難分解性物質の分解遺伝子が可動性遺伝因子に乗って微生物集団に伝播することは良く知られているが、それらは、芳香族化合物代謝系の遺伝子が制御系を備えたクラスターという「セット」として転移するケースがほとんどであり、γ-HCH 分解代謝遺伝子群のようにゲノム上に散在する遺伝子群がどのように伝播するのか、また、そもそも特殊性が極めて高い linA はどうのように創出されたのは未解明である。

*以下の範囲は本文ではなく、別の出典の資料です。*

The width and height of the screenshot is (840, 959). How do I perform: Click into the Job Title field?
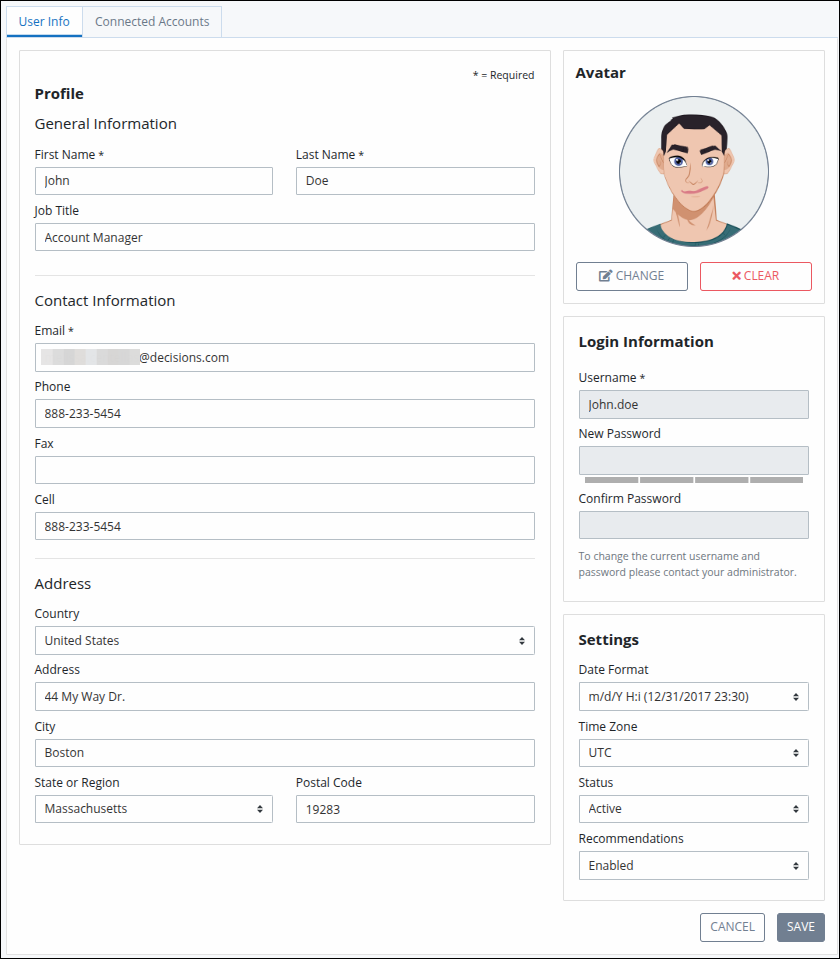[x=284, y=237]
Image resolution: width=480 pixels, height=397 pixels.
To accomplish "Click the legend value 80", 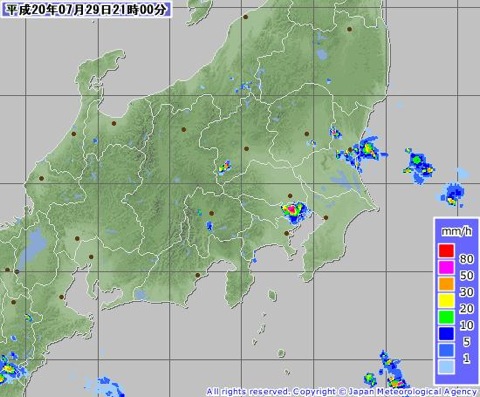I will tap(466, 259).
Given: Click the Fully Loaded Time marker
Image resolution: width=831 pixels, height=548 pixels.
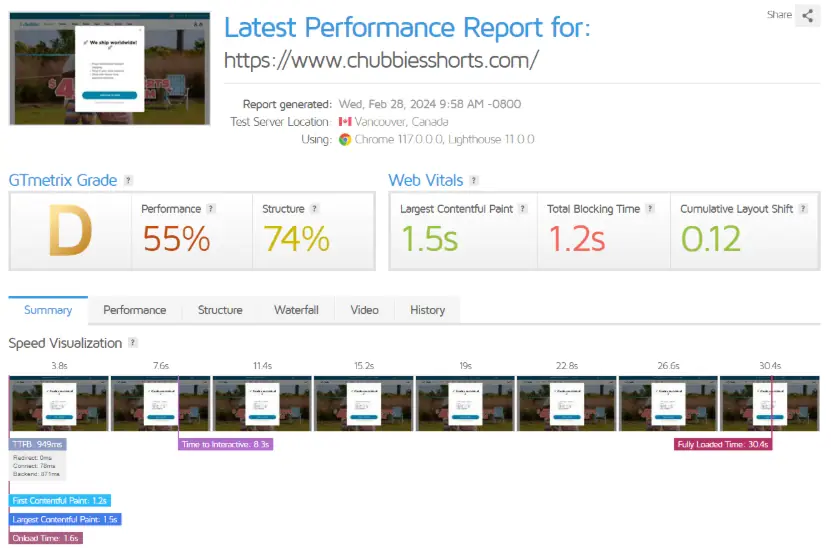Looking at the screenshot, I should [x=723, y=444].
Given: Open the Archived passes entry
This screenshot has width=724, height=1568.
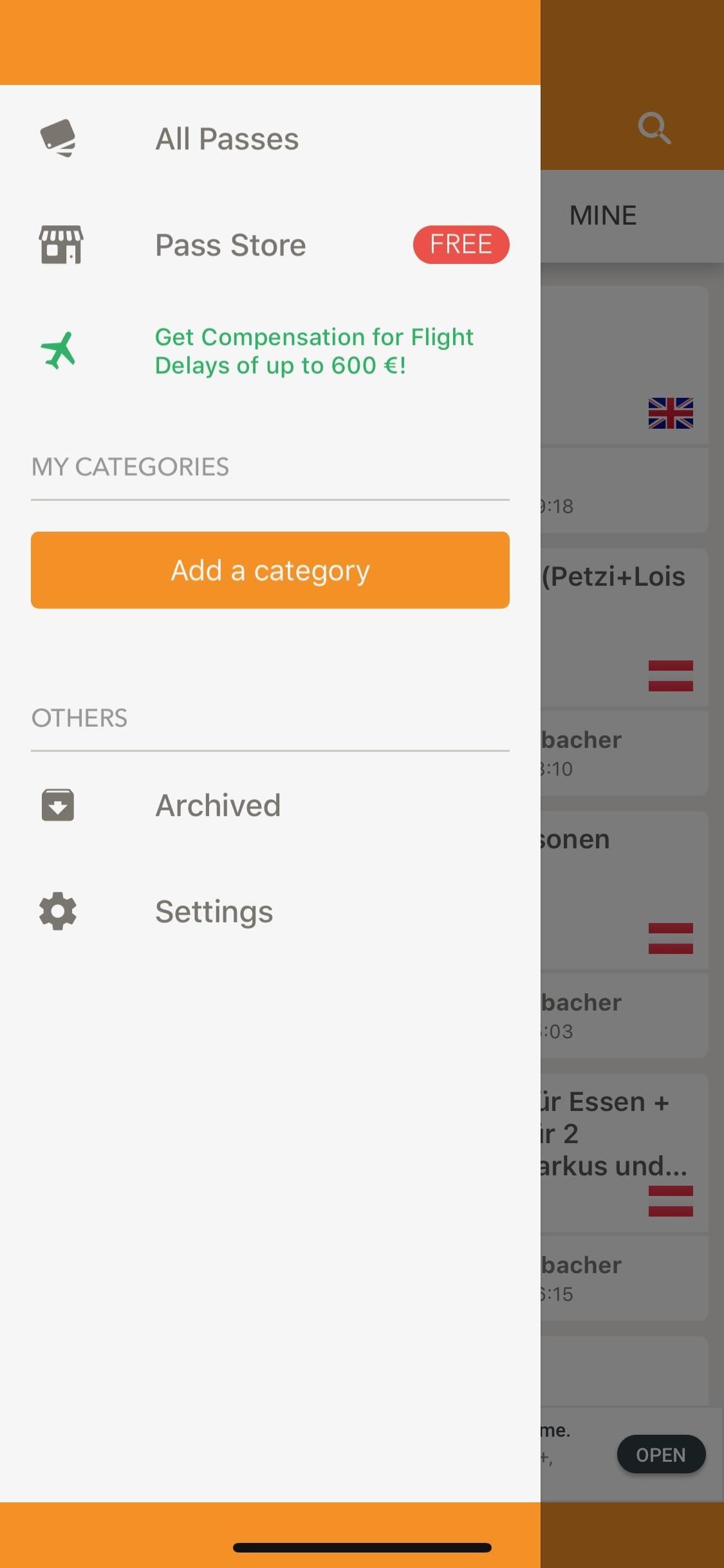Looking at the screenshot, I should point(218,805).
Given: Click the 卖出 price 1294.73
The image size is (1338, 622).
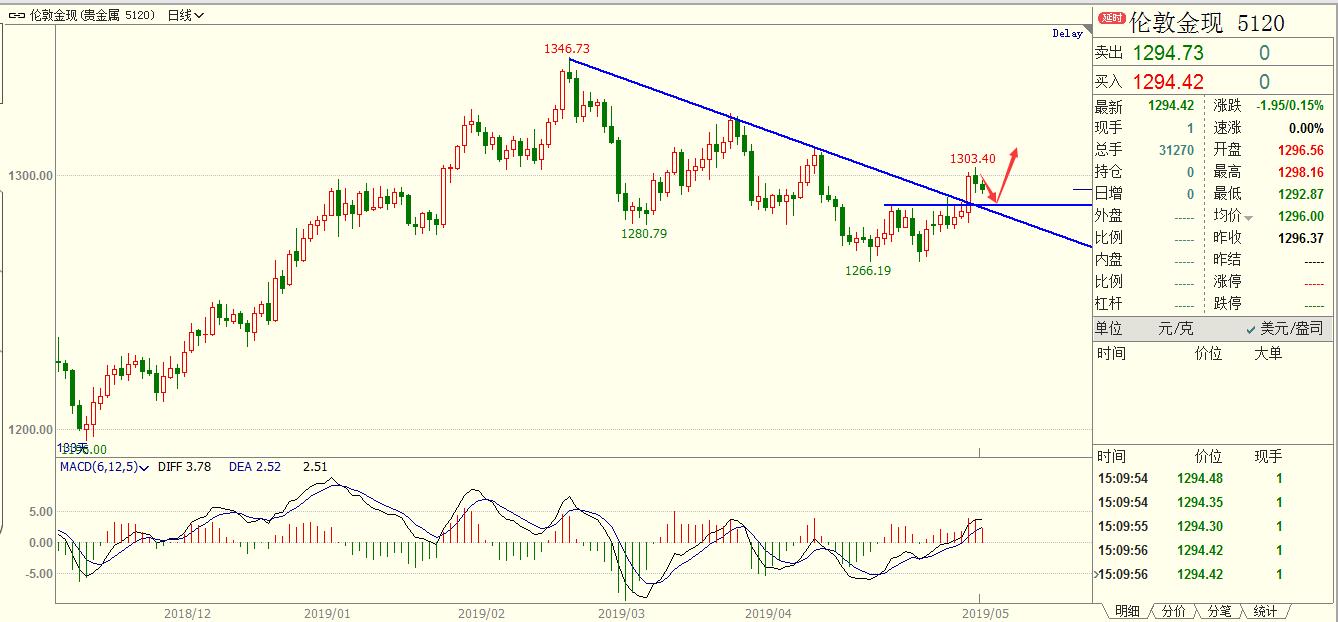Looking at the screenshot, I should click(1168, 53).
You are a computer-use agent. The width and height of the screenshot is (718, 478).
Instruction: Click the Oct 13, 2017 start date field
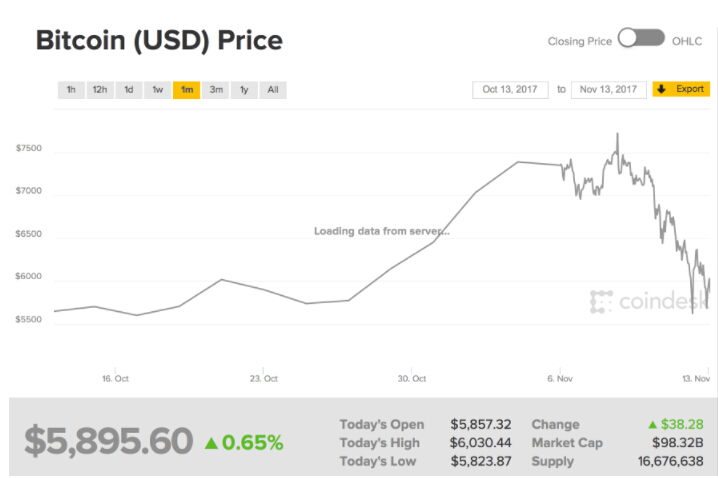[510, 89]
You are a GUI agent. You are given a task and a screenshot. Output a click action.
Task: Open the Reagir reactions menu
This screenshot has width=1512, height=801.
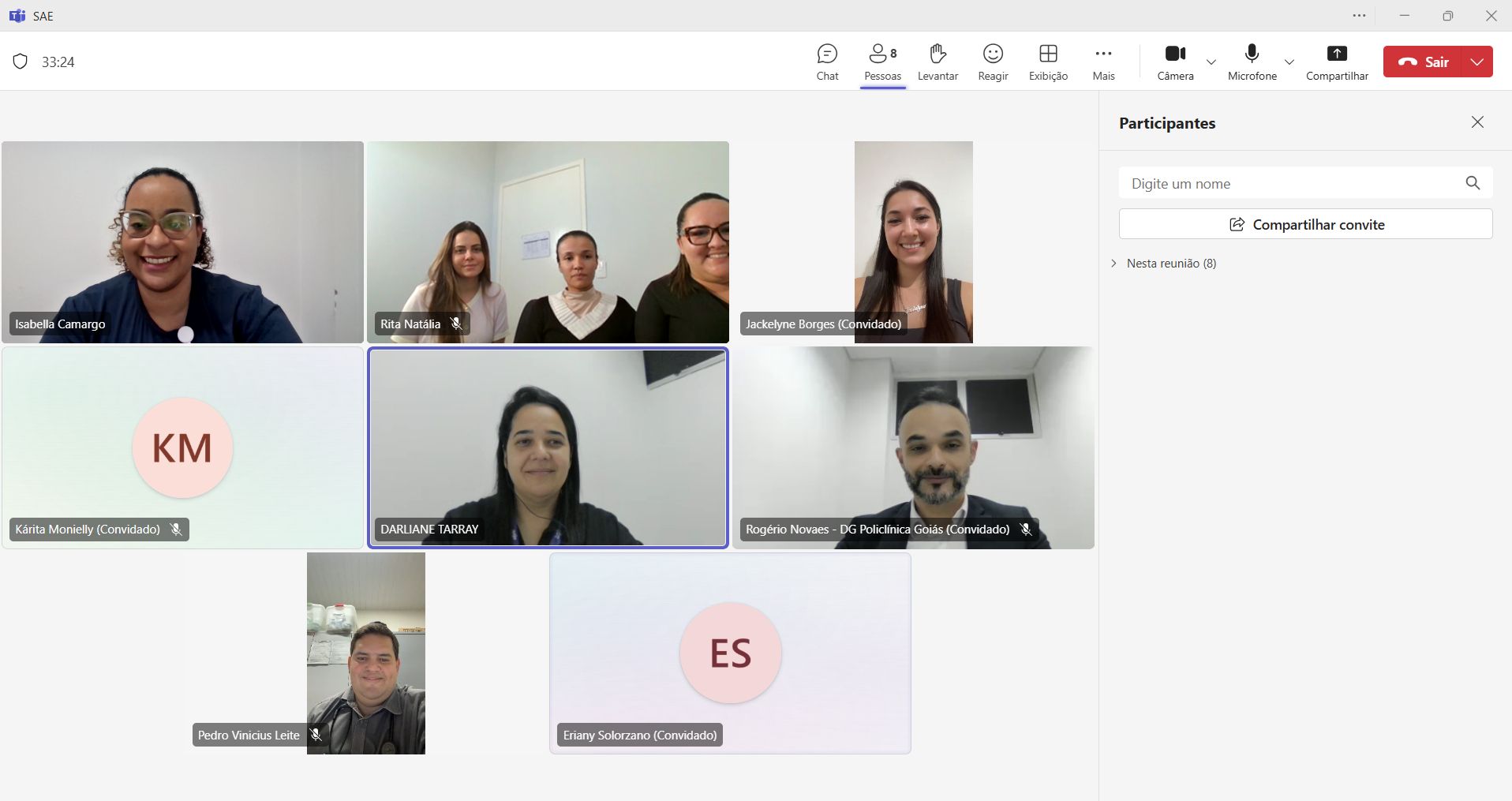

0.5 遺伝子水平伝播による環境汚染物質分解細菌の適応と進化
人為起源の汚染物質による選択圧によって細菌の代謝機能が進化することはもはや明らかといえるが、その機構については不明な点が多い。近年、分子遺伝学、分子生態学やゲノム科学の研究が進み、遺伝子水平伝播 (horizontal gene transfer) の重要性が改めて注目されている。環境汚染物質分解においても、分解遺伝子伝播の重要性が、以下の知見から指摘されている。(i) 系統的に近い分解遺伝子あるいは遺伝子クラスターが地理的に遠い地域から分離された細菌株から見出されている (Whyte et al., 2002)。 (ii) 同じ汚染物を分解できる違う菌株の分解遺伝子の系統関係は宿主菌16S rRNA 遺伝子の系統関係と一致していない (McGowan et al., 1998)。 (iii) 分解遺伝子あるいは遺伝子クラスターと宿主菌のゲノムの G+C 含量は明らかに差がある (Fong et al., 2000)。(iv) 汚染物分解遺伝子が可動性遺伝因子 (mobile genetic elements, MGEs) 上に位置する (Top et al., 2002)。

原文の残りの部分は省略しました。